Contrib1

Linda Heuman (“Whose Buddhism is Truest?”) is a freelance journalist based in Providence, Rhode Island. Heuman has practiced Tibetan Buddhism (in the Gelug, Kagyu, and Nyingma traditions) for two decades under the guidance of Chokyi Nyima Rinpoche and Ven. Christine Skarda.

Heuman’s dharma story began in India and Nepal. In the early 1990s, she practiced in both countries, traveling between Bodhgaya, Dharamsala, Dehra Dun, and Kathmandu. She served in India as retreat attendant for Skarda and continues to work closely with her.

Heuman has traveled extensively and worked recently as a cultural liaison in Nepal for an American trekking company. In her writing, too, Heuman thinks of herself as an explorer and guide who specializes “in entering the often forbidding intellectual territory of scholarly fields, learning the lay of the land, and then leading nontechnical readers to its salient landmarks.” Heuman believes that a good travel guide encourages clients to identify their own attitudes and question assumptions and prejudices that might distort their appreciation of new places and people. In writing about Buddhism, her concern is both cautionary and liberative: “I want to help readers recognize how our values and beliefs filter our encounter with the dharma—how they might obscure the richness of the Buddha’s teaching, or even more dangerously, distort its meaning and thus block its efficaciousness.
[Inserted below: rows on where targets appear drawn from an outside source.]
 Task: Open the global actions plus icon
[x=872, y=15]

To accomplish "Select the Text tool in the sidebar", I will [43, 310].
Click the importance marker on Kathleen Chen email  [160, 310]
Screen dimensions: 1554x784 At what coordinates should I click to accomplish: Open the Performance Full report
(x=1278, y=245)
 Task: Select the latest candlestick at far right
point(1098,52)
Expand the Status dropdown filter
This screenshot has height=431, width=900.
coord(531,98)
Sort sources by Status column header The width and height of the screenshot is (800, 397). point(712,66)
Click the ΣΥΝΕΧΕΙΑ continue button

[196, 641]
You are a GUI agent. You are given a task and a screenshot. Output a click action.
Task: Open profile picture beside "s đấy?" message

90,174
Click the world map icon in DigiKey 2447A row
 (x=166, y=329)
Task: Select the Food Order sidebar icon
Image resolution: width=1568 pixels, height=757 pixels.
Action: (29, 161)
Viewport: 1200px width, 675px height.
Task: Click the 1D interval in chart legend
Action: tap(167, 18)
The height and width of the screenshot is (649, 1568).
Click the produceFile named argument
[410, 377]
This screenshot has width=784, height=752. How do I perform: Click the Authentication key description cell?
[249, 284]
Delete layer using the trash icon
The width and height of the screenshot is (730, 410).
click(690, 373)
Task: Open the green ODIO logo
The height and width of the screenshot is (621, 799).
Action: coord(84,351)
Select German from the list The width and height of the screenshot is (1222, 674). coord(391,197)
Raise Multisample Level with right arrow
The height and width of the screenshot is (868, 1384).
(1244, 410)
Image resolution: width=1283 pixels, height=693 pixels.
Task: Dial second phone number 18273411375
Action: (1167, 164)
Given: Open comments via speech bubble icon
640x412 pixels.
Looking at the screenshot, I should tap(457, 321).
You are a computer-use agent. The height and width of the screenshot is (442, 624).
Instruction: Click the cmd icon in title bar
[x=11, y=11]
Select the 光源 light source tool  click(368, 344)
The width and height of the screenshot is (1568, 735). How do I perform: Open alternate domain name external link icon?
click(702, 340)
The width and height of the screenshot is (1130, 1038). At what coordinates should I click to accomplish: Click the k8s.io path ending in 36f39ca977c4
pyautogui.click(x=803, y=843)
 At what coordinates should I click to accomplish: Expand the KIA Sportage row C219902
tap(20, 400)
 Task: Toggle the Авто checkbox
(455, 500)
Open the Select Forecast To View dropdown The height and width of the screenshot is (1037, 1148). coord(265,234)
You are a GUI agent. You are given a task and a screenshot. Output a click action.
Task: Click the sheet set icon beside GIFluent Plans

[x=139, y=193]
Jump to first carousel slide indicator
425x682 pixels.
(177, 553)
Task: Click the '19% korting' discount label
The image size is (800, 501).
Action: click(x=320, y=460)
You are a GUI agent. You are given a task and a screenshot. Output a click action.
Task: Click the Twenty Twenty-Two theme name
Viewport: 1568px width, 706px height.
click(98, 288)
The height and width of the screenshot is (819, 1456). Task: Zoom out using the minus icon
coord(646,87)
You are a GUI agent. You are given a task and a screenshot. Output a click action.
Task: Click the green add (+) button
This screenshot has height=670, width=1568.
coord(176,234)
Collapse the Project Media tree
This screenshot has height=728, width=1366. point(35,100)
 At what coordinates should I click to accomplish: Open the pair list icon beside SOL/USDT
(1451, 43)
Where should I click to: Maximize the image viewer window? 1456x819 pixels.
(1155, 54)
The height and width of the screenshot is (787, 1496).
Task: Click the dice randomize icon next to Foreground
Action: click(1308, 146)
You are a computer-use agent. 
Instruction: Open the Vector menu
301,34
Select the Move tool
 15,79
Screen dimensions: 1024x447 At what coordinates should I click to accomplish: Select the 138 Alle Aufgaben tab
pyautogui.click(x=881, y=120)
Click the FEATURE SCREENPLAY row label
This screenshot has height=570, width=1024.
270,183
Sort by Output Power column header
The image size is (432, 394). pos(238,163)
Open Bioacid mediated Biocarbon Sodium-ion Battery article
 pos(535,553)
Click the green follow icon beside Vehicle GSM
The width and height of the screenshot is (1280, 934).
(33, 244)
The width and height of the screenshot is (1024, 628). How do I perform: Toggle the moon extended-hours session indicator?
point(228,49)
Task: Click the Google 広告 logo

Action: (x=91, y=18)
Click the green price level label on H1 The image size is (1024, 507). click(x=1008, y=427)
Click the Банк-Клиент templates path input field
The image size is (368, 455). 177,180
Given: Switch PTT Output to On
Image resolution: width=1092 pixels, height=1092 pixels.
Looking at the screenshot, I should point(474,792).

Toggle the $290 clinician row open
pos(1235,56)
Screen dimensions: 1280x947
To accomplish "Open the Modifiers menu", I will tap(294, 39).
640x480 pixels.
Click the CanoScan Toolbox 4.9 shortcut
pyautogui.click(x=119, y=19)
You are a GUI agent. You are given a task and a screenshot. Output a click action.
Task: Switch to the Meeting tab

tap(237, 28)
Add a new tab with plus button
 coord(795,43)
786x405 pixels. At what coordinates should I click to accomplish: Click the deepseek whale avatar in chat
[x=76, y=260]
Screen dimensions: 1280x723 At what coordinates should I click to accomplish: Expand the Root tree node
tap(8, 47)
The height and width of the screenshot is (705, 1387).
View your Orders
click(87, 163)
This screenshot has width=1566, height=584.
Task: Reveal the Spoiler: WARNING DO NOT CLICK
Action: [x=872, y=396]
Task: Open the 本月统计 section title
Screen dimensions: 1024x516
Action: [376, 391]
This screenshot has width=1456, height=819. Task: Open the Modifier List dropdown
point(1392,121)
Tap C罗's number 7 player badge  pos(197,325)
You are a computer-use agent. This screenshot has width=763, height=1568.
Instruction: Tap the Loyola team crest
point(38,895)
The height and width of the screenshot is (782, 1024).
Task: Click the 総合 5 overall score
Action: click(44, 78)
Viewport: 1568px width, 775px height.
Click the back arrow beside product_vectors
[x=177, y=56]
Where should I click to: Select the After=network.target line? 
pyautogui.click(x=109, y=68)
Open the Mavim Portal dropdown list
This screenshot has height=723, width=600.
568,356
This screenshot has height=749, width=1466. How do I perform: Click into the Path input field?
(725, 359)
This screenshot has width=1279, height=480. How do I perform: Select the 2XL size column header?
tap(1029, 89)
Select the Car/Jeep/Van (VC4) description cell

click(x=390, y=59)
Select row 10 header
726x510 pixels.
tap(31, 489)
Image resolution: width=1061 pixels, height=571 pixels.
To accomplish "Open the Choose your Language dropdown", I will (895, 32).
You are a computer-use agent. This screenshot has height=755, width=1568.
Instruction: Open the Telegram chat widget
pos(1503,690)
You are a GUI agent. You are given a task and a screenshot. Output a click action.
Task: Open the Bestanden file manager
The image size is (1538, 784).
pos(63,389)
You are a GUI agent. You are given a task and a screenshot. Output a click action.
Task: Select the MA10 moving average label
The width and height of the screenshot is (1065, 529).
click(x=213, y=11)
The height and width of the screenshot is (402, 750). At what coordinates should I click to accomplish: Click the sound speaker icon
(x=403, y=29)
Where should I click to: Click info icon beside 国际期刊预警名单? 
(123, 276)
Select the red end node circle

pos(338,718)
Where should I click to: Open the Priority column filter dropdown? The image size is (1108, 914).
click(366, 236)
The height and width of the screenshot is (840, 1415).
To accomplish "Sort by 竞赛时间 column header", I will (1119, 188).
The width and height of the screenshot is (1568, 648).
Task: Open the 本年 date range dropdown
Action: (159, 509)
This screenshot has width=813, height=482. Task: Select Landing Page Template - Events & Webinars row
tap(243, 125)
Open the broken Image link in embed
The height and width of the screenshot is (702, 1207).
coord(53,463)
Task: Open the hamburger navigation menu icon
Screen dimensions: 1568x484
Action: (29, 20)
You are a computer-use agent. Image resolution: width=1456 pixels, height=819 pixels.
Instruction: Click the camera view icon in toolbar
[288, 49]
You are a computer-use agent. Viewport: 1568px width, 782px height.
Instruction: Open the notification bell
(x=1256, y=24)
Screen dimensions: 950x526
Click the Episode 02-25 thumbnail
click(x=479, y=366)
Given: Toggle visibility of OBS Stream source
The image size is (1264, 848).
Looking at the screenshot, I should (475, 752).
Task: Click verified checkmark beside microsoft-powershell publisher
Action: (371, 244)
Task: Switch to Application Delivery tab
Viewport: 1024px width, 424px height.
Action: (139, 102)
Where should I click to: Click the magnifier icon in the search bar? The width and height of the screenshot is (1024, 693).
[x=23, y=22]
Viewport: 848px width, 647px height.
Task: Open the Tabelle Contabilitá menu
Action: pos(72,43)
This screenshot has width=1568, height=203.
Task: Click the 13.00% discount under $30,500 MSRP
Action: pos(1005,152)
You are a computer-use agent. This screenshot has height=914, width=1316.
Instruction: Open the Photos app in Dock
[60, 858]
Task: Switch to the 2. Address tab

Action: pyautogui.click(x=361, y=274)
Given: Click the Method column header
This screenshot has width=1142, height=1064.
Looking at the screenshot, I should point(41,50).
I want to free us from constraints of problematic thinking.”

Contrib2Poet Anne Waldman (“Sleeping with the Hungry Ghost”) grew up on MacDougal Street in the heart of Greenwich Village, where she still lives. In 1974, in Boulder, Colorado, she cofounded with Allen Ginsberg the Jack Kerouac School of Disembodied Poetics at Naropa Institute, now Naropa University, the first Buddhist-inspired school in the West. During their long friendship and work together, Allen Ginsberg referred to Waldman as his “spiritual wife,” and since his death in 1997 she has spiritedly continued their vision of keeping the world “safe for poetry.”

Waldman is a recipient of the Poetry Society of America’s Shelley Memorial Award and was recently appointed a Chancellor at the Academy of American Poets. She has published more than 40 collections of poetry—her poems have been translated into French, Italian, German, Turkish, Spanish, and Chinese—and she has collaborated extensively with a number of artists, musicians, and dancers, including her son, musician and composer Ambrose Bye. Their new CD, The Milk of Universal Kindness, is due out this summer.

A student of Buddhism for many years, Waldman began her Buddhist studies with Chöygam Trungpa Rinpoche in the 1970s. She is the cotranslator of Songs of the Sons and Daughters of Buddha, an anthology of poems from the Indian Buddhist tradition of the Therigatha.